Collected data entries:
==================================================

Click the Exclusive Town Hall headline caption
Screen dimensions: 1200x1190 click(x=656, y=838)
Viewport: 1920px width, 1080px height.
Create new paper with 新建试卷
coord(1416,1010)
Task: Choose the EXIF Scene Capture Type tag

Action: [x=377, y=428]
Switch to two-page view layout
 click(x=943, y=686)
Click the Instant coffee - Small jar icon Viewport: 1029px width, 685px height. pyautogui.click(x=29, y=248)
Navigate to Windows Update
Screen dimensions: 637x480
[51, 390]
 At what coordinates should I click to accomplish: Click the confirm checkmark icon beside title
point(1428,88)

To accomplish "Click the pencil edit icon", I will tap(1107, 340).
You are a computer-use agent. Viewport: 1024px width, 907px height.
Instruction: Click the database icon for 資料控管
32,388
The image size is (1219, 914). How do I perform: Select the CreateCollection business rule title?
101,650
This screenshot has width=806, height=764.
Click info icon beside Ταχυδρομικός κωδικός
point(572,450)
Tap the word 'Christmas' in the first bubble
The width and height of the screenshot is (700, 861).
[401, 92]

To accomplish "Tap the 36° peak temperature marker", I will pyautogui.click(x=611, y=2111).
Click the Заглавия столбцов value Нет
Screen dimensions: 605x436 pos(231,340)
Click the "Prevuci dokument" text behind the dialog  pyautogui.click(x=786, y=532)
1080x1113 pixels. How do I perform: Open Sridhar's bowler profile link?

==================================================

# STATED GOAL:
Rewrite the entries above as a numbered list, leaving out any blank lines.

# ANSWER TO THE TASK:
1. Click the Exclusive Town Hall headline caption
2. Screen dimensions: 1200x1190 click(x=656, y=838)
3. Viewport: 1920px width, 1080px height.
4. Create new paper with 新建试卷
5. coord(1416,1010)
6. Task: Choose the EXIF Scene Capture Type tag
7. Action: [x=377, y=428]
8. Switch to two-page view layout
9.  click(x=943, y=686)
10. Click the Instant coffee - Small jar icon Viewport: 1029px width, 685px height. pyautogui.click(x=29, y=248)
11. Navigate to Windows Update
12. Screen dimensions: 637x480
13. [51, 390]
14.  At what coordinates should I click to accomplish: Click the confirm checkmark icon beside title
15. point(1428,88)
16. To accomplish "Click the pencil edit icon", I will tap(1107, 340).
17. You are a computer-use agent. Viewport: 1024px width, 907px height.
18. Instruction: Click the database icon for 資料控管
19. 32,388
20. The image size is (1219, 914). How do I perform: Select the CreateCollection business rule title?
21. 101,650
22. This screenshot has width=806, height=764.
23. Click info icon beside Ταχυδρομικός κωδικός
24. point(572,450)
25. Tap the word 'Christmas' in the first bubble
26. The width and height of the screenshot is (700, 861).
27. [401, 92]
28. To accomplish "Tap the 36° peak temperature marker", I will pyautogui.click(x=611, y=2111).
29. Click the Заглавия столбцов value Нет
30. Screen dimensions: 605x436 pos(231,340)
31. Click the "Prevuci dokument" text behind the dialog  pyautogui.click(x=786, y=532)
32. 1080x1113 pixels. How do I perform: Open Sridhar's bowler profile link?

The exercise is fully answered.